(Pixel coordinate grounding data)
----------
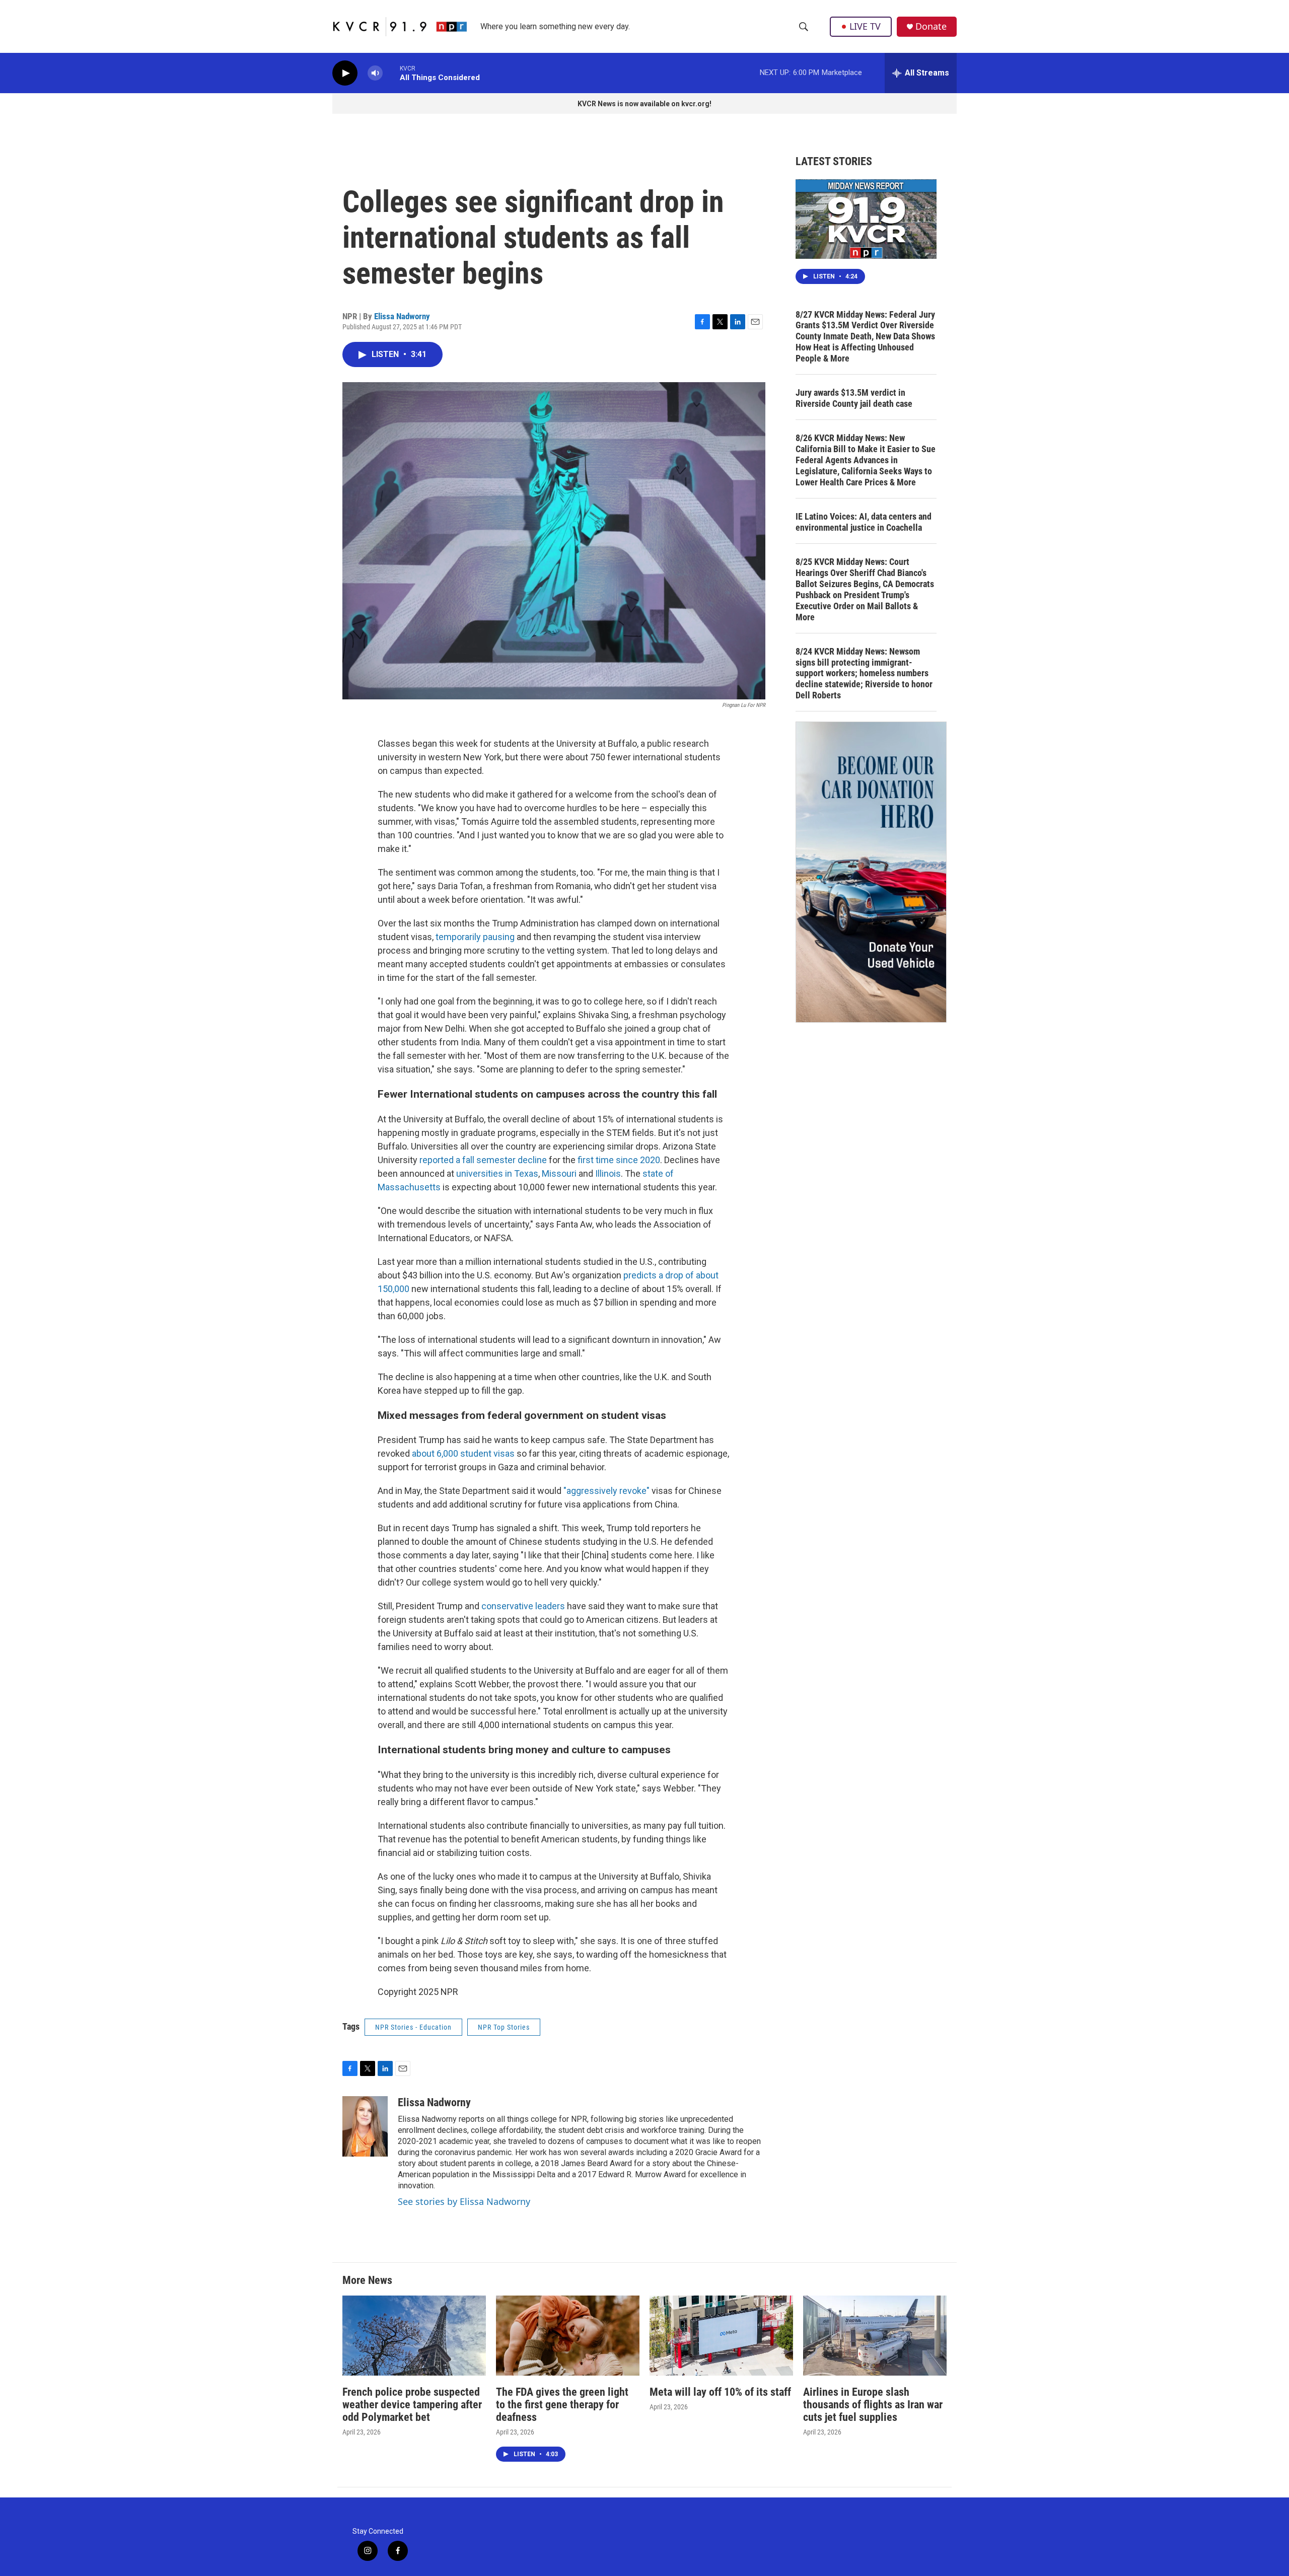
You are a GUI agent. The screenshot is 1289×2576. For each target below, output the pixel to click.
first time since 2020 (619, 1160)
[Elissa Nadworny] (365, 2126)
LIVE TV (865, 26)
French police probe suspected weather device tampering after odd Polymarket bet (412, 2404)
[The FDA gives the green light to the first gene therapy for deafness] (567, 2336)
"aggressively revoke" (606, 1490)
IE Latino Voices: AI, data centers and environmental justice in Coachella (864, 522)
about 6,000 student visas (463, 1453)
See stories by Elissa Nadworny (464, 2201)
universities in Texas (496, 1173)
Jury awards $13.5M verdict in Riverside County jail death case (854, 398)
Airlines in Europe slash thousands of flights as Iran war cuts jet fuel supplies (873, 2404)
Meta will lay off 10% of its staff (720, 2392)
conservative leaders (523, 1606)
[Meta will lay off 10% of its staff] (721, 2336)
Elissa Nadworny (402, 316)
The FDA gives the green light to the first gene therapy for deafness (562, 2404)
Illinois (608, 1173)
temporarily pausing (475, 937)
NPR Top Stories (504, 2027)
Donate (931, 26)
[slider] (391, 72)
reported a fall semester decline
----------
◆ **EXERCISE GOAL**
Copy whichever lines of the records above contain the word "Nadworny".

◆ **RESPONSE**
[Elissa Nadworny] (365, 2126)
See stories by Elissa Nadworny (464, 2201)
Elissa Nadworny (402, 316)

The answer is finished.